Another feature of our recent prose is the number of books devoted to the study of American letters; and that, like the study of nature, is a phenomenon which is without precedent. Notwithstanding Emerson's plea for independence in The American Scholar (1837), our critics were busy long after that date with the books of other lands, thinking that there was no American literature worthy of their attention. In the same year that Emerson made his famous address Royal Robbins made what was probably the first attempt at a history of American literature. [Footnote: Chambers' History of the English Language and Literature, to which is added A History of American Contributions to the English Language and Literature, by Royal Robbins (Hartford, 1837). It is interesting to note that the author complained of the difficulty of his task in view of the fact that there were at that time over two thousand living American authors.] It consisted of a few tag-ends attached to a dry catalogue of English writers, and the scholarly author declared that, as there was only one poor literary history then in existence (namely, Chambers'), he must depend largely on his own memory for correcting the English part of the book and creating a new American part. Nor were conditions improved during the next forty years.

After the war, however, the viewpoint of our historians was changed. They began to regard American literature with increasing respect as an original product, as a true reflection of human life in a new field and under the stimulus of new incentives to play the fine old game of "life, liberty and the pursuit of happiness." In 1878 appeared Tyler's History of American Literature 1607-1765 in two bulky volumes that surprised readers by revealing a mass of important writings in a period supposed to be barren of literary interest; and the surprise increased when the same author produced two more volumes dealing with the literature of the Revolution. In 1885 came Stedman's Poets of America, an excellent critical study of New World poetry; and two years later Richardson published the first of his two splendid volumes of American Literature. These good beginnings were followed by a host of biographies dealing with every important American author, until we now have choice of a large assortment of literary material where Royal Robbins had none at all.
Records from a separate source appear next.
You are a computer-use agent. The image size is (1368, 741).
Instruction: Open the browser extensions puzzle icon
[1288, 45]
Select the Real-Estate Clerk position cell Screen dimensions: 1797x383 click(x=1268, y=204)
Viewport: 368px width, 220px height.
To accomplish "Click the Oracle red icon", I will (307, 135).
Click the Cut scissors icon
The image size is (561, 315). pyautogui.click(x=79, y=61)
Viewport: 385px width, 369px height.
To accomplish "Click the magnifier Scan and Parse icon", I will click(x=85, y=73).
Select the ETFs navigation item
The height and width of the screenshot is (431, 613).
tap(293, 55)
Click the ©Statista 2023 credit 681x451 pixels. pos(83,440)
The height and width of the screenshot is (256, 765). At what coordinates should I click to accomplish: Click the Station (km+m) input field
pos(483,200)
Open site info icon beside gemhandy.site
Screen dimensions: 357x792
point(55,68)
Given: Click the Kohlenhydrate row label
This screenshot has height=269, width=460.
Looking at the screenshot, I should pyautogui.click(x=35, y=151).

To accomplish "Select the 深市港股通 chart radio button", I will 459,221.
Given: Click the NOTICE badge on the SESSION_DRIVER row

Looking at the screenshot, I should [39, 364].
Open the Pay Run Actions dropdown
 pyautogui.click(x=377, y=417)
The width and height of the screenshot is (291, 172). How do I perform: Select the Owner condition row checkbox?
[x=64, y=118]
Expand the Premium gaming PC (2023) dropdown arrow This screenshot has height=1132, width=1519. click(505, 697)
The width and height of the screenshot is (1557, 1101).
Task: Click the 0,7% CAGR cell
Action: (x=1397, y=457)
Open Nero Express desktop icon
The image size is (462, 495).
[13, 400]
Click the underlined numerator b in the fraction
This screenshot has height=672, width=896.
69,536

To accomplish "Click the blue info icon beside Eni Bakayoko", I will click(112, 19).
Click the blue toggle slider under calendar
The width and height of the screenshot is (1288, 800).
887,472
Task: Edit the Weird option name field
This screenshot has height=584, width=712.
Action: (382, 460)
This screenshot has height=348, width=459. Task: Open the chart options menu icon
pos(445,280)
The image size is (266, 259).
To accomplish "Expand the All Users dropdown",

Such formal works are for the student, but the reader who goes to books for recreation has also been remembered. Edward Everett Hale's James Russell Lowell and his Friends, Higginson's Old Cambridge, Howells's Literary Friends and Acquaintance, Trowbridge's My Own Story, Mrs. Field's Authors and Friends, Stoddard's Homes and Haunts of our Elder Poets, Curtis's Homes of American Authors, Mitchell's American Lands and Letters,--these are but few of many recent books of reminiscences, all bearing witness to the fact that American literature has a history and tradition of its own. It is no longer an appendix to English literature but an original record, to be cherished as we cherish any other precious national heritage, and to stand or fall among the literatures of the world as it shall be found true or false to the fundamental ideals of American life.